The Reserve Bank of Australia (RBA) added that most measures of business confidence are at, or above, average and non-mining business investment has risen as the economy continues its transition following the end of the boom in mining investment.
Australia is a major exporter of iron ore, coal, gold, crude oil and natural gas, with the gradual rise in prices in the last year, following a slump in 2014, improving its terms of trade and thus export earnings.
While the country's economy grew by an annual rate of 2.4 percent in the fourth quarter of last year, up from 1.9 percent in the third quarter, the unemployment rate jumped to 5.9 percent in February - the highest rate since January 2016 - from 5.7 percent in January.
As in recent months, the RBA said the depreciation of the Australian dollar since 2013 had assisted the economy in its transition but "an appreciating exchange rate would complicate this adjustment."
The Australian dollar has firmed since January 2016 but remains well below par to the U.S. dollar that was seen from 2011 to early 2013.
Today the Australian dollar, known as the Aussie, was trading at 1.315 to the U.S. dollar, up 5.7 percent since the start of this year.
Australia's inflation rate rose to 1.5 percent in the fourth quarter of last year form 1.3 percent in the previous quarter and the RBA expects inflation to pick up during the year to be above 2 percent. The RBA targets inflation of 2 percent to 3 percent.
The central bank also addressed the buoyant housing market in the major cities of Sydney and Melbourne, expressing hope that strong lending standards should help address the risks associated with high and rising level of debt that consumers are taking on to purchase properties.
"Growth in household borrowing, largely to purchase housing, continues to outpace growth in household income," the RBA said, calling on lenders to reduce the use of interest-only housing loans.
The Reserve Bank of Australia issued the following statement by its governor, Philip Lowe:
"At its meeting today, the Board decided to leave the cash rate unchanged at 1.50 per cent.
Conditions in the global economy have improved over recent months. Both global trade and industrial production have picked up. Labour markets have tightened in many countries. Above-trend growth is expected in a number of advanced economies, although uncertainties remain. In China, growth is being supported by higher spending on infrastructure and property construction. This composition of growth and the rapid increase in borrowing mean that the medium-term risks to Chinese growth remain. The improvement in the global economy has contributed to higher commodity prices, which are providing a significant boost to Australia’s national income.
Headline inflation rates have moved higher in most countries, partly reflecting the higher commodity prices. Core inflation remains low.
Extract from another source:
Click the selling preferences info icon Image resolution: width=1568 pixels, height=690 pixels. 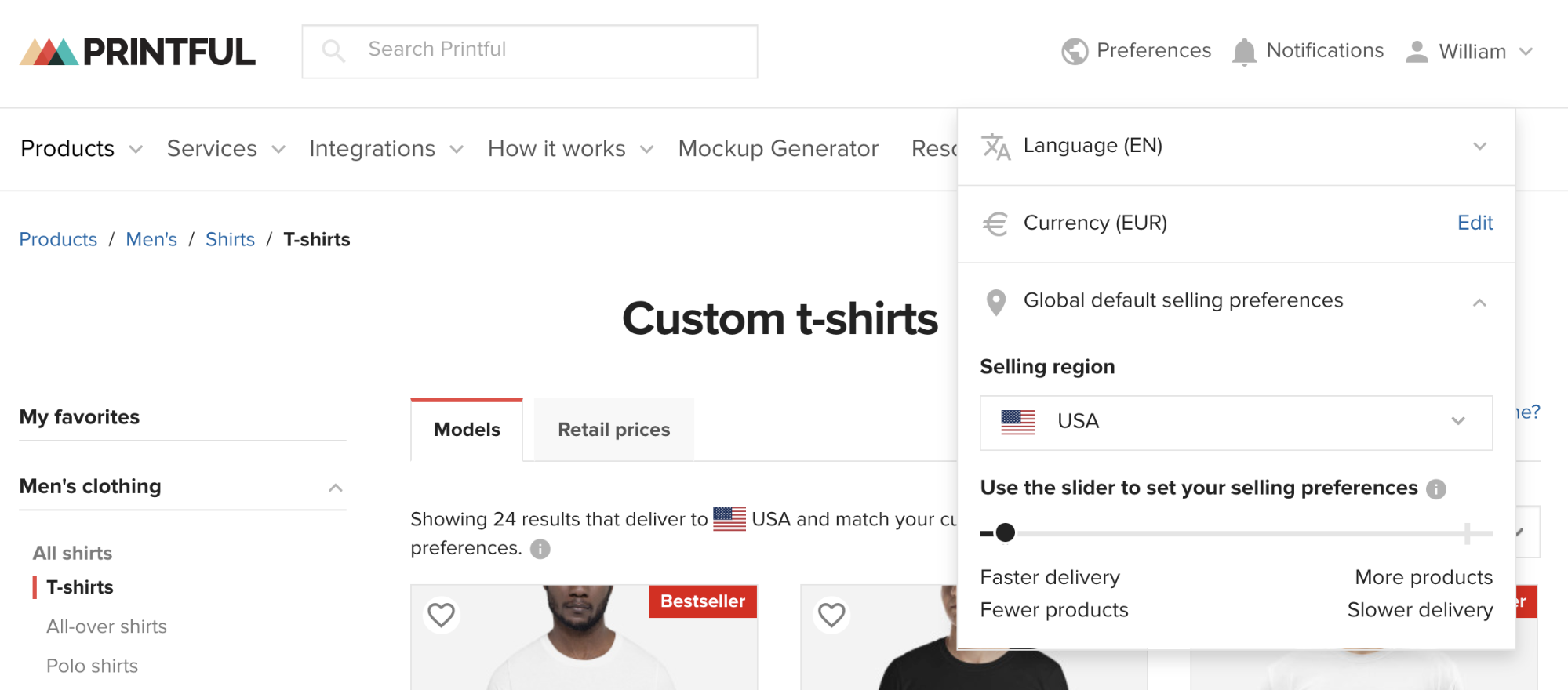(x=1436, y=489)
Long-term bond yields are higher than last year, although in a historical context they remain low. Interest rates have increased in the United States and there is no longer an expectation of additional monetary easing in other major economies. Financial markets have been functioning effectively.
The Australian economy is continuing its transition following the end of the mining investment boom. Recent data are consistent with ongoing moderate growth. Most measures of business confidence are at, or above, average and non-mining business investment has risen over the past year. At the same time, some indicators of conditions in the labour market have softened recently. In particular, the unemployment rate has moved a little higher and employment growth is modest. The various forward-looking indicators still point to continued growth in employment over the period ahead. Wage growth remains slow.
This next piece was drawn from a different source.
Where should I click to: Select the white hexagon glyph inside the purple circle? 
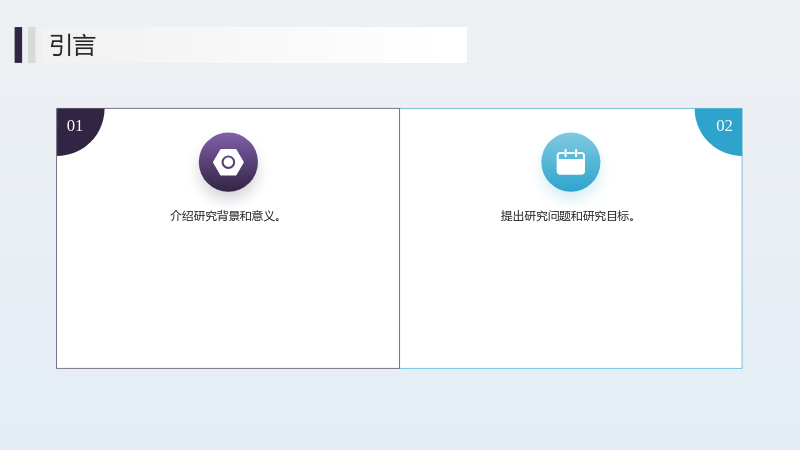coord(228,162)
The outlook continues to be supported by the low level of interest rates. Lenders have recently announced increases in mortgage rates, particularly those paid by investors. Financial institutions remain in a good position to lend. The depreciation of the exchange rate since 2013 has also assisted the economy in its transition following the mining investment boom. An appreciating exchange rate would complicate this adjustment.
Inflation remains quite low. Headline inflation is expected to pick up over the course of 2017 to be above 2 per cent. The rise in underlying inflation is expected to be a bit more gradual with growth in labour costs remaining subdued.
Conditions in the housing market continue to vary considerably around the country. In some markets, conditions are strong and prices are rising briskly. In other markets, prices are declining. In the eastern capital cities, a considerable additional supply of apartments is scheduled to come on stream over the next couple of years. Growth in rents is the slowest for two decades.
Growth in household borrowing, largely to purchase housing, continues to outpace growth in household income. By reinforcing strong lending standards, the recently announced supervisory measures should help address the risks associated with high and rising levels of indebtedness. Lenders need to ensure that the serviceability metrics that they use are appropriate for current conditions. A reduced reliance on interest-only housing loans in the Australian market would also be a positive development.
Taking account of the available information, the Board judged that holding the stance of monetary policy unchanged at this meeting would be consistent with sustainable growth in the economy and achieving the inflation target over time."